Exercise brief: If a line contains the word "visibilidade", include it in the count; state how many such lines the listing has and nothing else.

Records supplied:
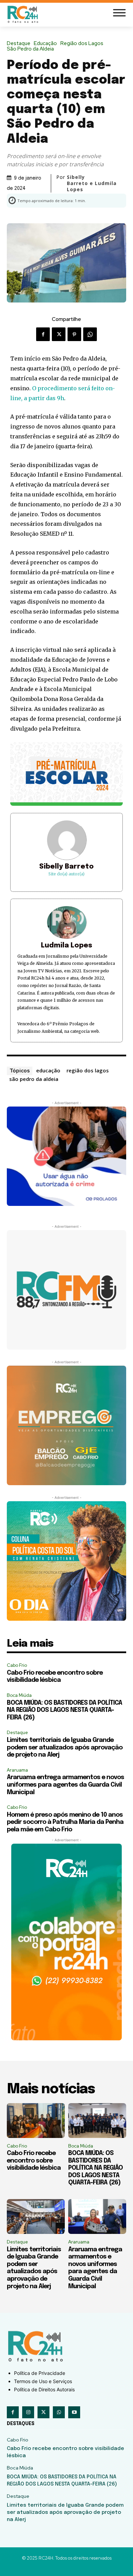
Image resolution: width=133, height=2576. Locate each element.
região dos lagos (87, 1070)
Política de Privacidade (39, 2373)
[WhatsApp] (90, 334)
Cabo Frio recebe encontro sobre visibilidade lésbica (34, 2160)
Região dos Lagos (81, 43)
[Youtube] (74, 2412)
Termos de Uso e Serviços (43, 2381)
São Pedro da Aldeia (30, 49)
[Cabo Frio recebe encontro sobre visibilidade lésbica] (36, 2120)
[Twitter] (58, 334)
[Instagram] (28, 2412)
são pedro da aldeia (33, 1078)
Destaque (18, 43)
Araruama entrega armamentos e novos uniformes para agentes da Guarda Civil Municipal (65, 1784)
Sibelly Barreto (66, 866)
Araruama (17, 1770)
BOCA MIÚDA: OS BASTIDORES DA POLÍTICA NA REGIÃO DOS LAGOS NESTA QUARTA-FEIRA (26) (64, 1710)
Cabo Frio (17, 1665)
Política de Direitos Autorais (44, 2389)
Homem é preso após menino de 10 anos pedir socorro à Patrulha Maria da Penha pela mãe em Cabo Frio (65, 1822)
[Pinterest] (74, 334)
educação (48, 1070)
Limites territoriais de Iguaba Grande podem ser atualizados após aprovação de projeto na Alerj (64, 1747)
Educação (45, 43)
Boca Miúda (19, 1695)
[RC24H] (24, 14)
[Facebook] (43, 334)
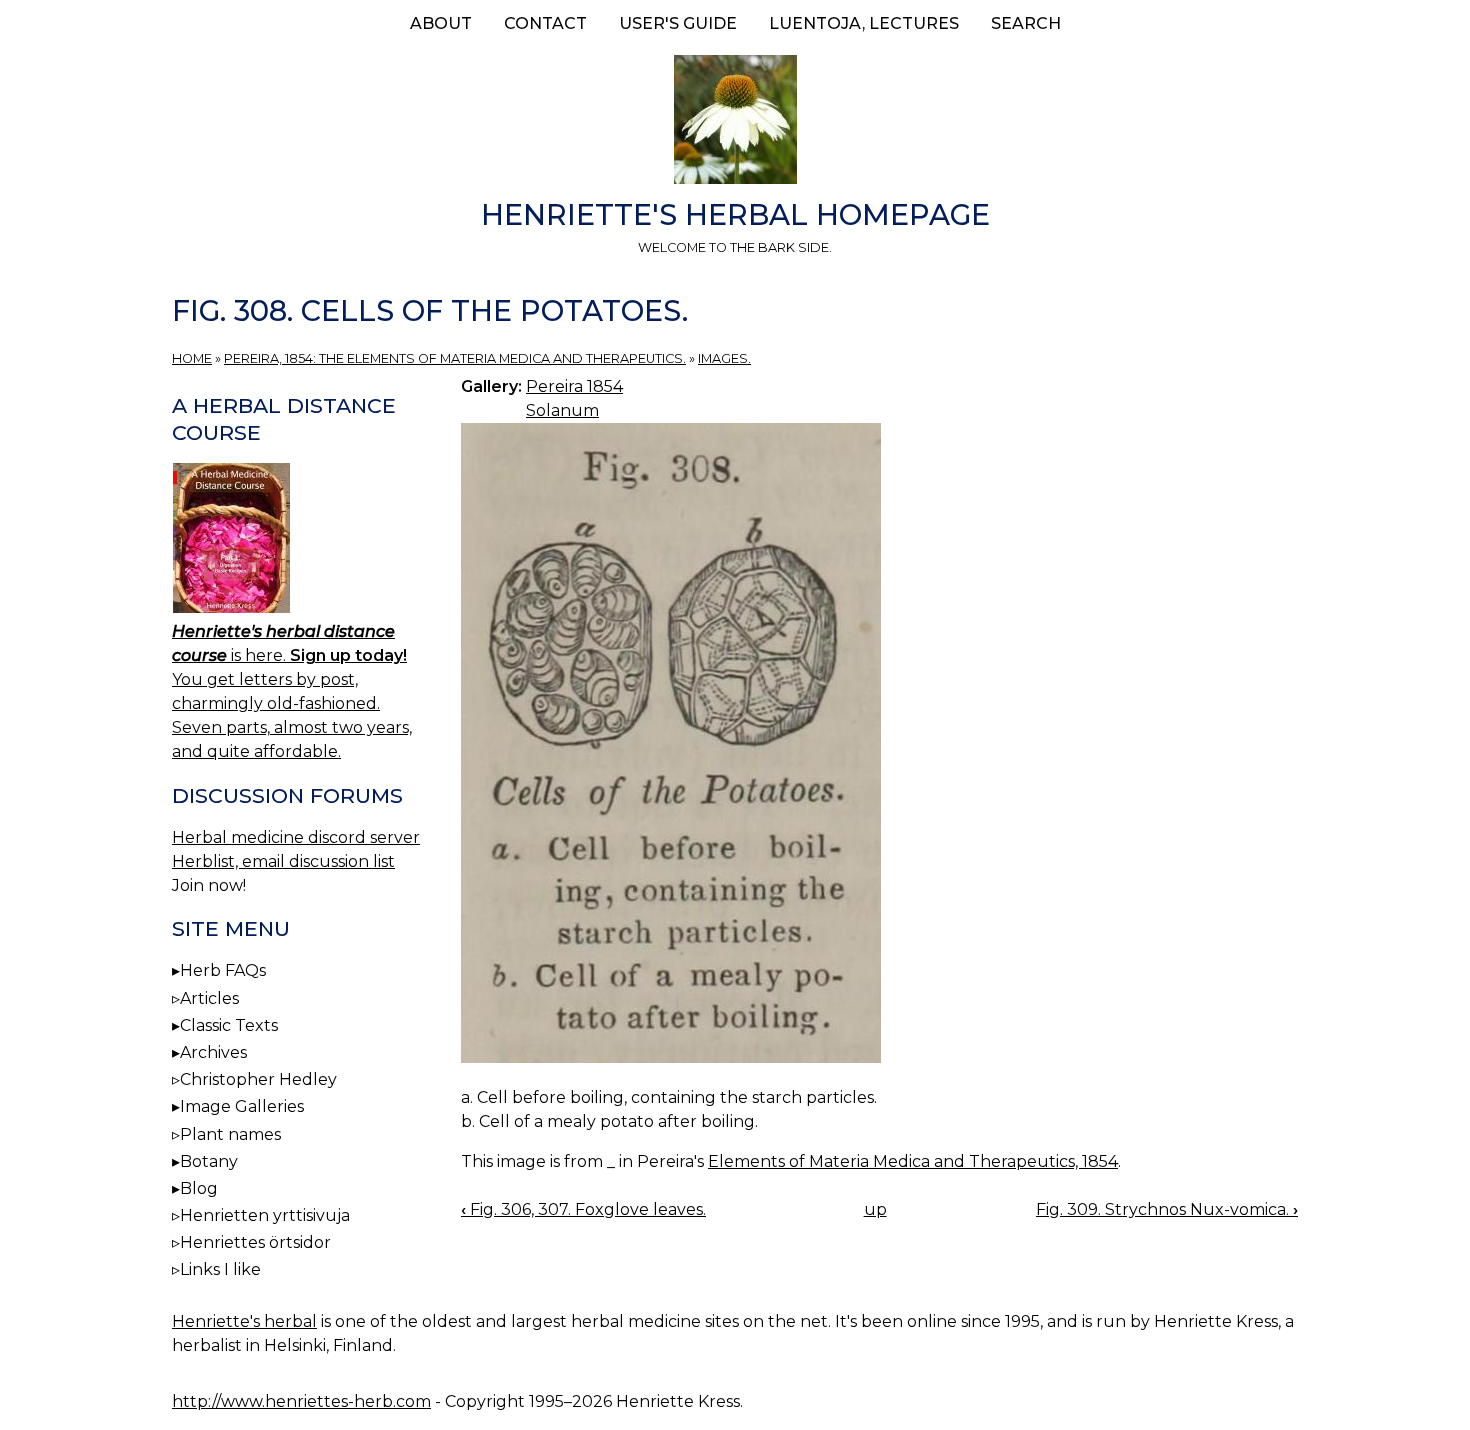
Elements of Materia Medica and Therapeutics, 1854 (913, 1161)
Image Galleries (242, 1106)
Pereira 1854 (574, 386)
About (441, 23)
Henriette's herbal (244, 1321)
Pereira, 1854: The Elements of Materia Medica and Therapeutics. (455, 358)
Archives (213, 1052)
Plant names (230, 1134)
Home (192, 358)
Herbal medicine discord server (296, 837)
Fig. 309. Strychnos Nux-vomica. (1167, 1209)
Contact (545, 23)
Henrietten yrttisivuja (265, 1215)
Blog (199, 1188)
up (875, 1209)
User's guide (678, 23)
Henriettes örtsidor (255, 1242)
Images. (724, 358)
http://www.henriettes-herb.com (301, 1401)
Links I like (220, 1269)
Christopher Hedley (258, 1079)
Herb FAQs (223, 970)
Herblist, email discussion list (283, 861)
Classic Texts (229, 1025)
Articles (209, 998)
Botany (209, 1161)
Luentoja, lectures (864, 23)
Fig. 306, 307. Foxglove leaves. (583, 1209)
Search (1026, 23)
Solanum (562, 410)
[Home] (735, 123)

* * *

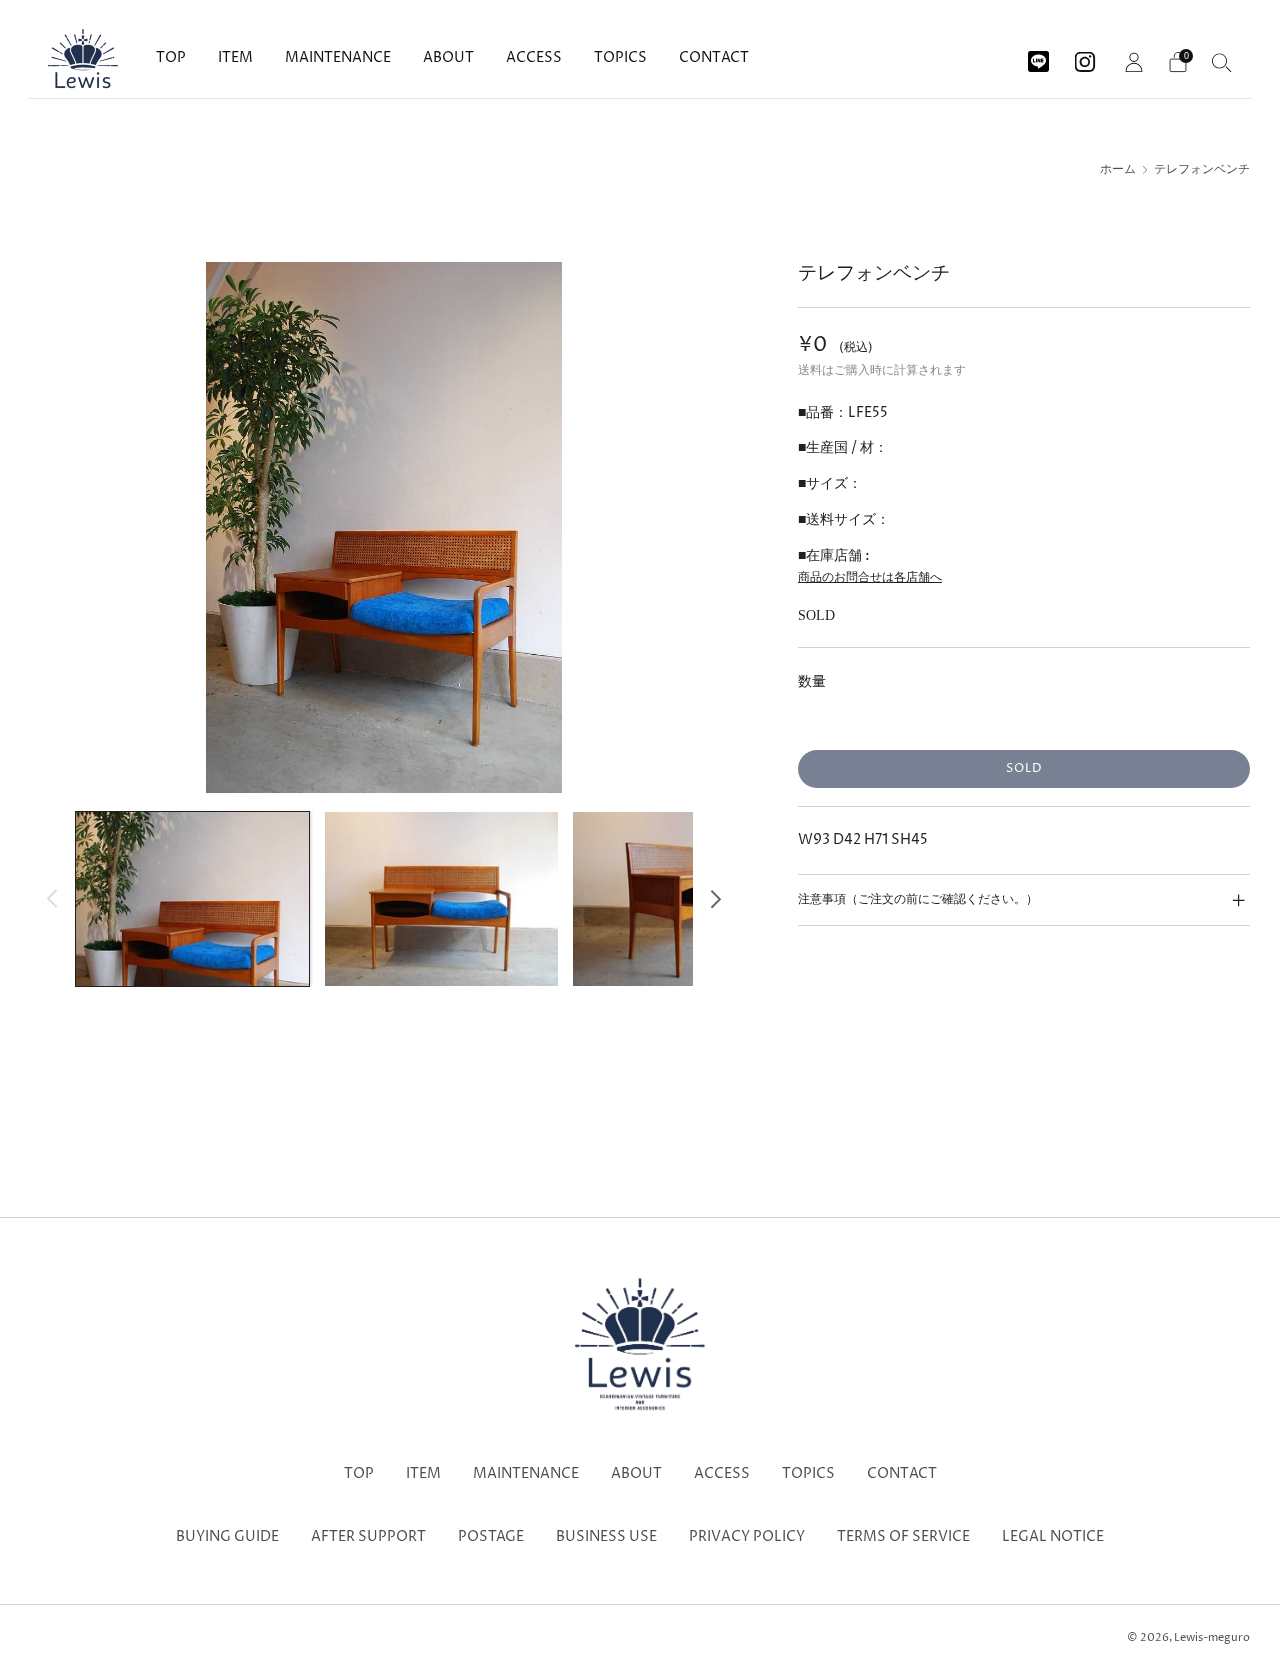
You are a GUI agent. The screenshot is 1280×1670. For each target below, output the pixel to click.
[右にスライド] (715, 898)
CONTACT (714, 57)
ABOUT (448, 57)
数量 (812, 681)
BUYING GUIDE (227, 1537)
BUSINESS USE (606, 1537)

---

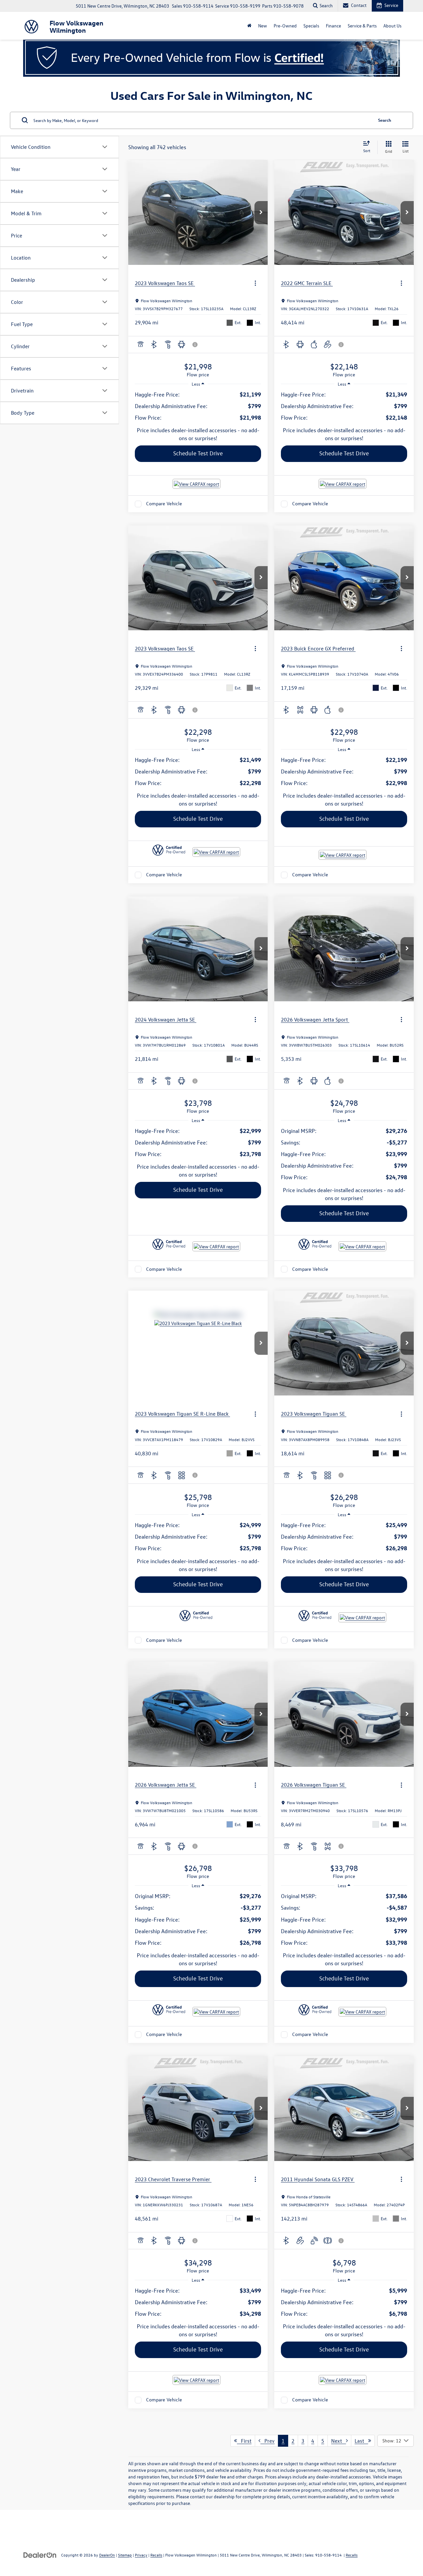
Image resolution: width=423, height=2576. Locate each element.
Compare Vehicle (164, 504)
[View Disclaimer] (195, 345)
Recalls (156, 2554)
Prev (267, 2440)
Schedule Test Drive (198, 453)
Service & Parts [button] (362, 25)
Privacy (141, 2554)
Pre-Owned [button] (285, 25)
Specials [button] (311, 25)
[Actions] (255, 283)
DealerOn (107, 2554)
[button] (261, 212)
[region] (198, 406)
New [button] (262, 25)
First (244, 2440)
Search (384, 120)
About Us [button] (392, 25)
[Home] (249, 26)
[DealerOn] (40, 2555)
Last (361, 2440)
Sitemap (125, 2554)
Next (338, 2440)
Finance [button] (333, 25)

Written answer: 2